• [EXTRACTED ENTRIES]:
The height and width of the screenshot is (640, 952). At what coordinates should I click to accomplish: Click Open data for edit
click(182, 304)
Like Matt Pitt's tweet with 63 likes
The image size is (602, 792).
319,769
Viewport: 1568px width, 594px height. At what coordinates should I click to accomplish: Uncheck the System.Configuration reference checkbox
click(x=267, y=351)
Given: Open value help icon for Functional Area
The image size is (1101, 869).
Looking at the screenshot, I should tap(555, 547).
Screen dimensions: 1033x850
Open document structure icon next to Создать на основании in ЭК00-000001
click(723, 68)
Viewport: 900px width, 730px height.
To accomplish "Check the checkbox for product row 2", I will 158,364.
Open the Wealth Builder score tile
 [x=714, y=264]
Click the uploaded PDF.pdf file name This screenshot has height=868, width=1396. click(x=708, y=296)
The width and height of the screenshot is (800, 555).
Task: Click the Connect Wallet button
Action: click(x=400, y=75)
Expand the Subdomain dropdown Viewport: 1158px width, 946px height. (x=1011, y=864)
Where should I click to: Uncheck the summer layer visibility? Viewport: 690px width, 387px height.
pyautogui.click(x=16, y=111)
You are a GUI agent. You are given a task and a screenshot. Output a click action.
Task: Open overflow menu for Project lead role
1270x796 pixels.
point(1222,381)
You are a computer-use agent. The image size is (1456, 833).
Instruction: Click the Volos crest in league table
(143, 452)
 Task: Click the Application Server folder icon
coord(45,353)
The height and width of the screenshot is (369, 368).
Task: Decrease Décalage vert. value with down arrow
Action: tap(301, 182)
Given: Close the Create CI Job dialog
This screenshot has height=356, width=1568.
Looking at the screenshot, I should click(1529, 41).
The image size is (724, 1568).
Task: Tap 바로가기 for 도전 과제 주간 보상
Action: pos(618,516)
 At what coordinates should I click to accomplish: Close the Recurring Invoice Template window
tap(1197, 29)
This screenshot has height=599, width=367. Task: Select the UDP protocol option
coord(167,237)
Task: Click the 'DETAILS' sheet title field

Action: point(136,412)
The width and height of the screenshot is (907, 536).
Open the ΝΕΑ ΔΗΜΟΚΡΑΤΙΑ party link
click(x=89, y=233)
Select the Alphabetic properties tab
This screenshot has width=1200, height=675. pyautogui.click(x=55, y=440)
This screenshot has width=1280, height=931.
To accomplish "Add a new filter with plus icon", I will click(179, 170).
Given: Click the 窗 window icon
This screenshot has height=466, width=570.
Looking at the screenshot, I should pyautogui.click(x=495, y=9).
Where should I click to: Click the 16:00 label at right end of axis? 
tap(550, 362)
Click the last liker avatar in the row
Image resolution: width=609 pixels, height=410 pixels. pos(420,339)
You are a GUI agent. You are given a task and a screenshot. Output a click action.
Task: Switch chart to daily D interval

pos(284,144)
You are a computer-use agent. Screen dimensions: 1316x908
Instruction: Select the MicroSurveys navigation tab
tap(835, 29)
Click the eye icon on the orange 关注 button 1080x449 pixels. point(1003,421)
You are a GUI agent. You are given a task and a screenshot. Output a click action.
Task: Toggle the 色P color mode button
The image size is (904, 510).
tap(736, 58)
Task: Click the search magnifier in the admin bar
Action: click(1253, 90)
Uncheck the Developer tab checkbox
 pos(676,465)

• [ACTIVITY]: Set down, exactly as they appear, the line holding "Click the eye" and every line after it until the records end.

• [WORKED SOLUTION]:
Click the eye icon on the orange 关注 button 1080x449 pixels. point(1003,421)
You are a GUI agent. You are given a task and a screenshot. Output a click action.
Task: Toggle the 色P color mode button
The image size is (904, 510).
tap(736, 58)
Task: Click the search magnifier in the admin bar
Action: click(1253, 90)
Uncheck the Developer tab checkbox
 pos(676,465)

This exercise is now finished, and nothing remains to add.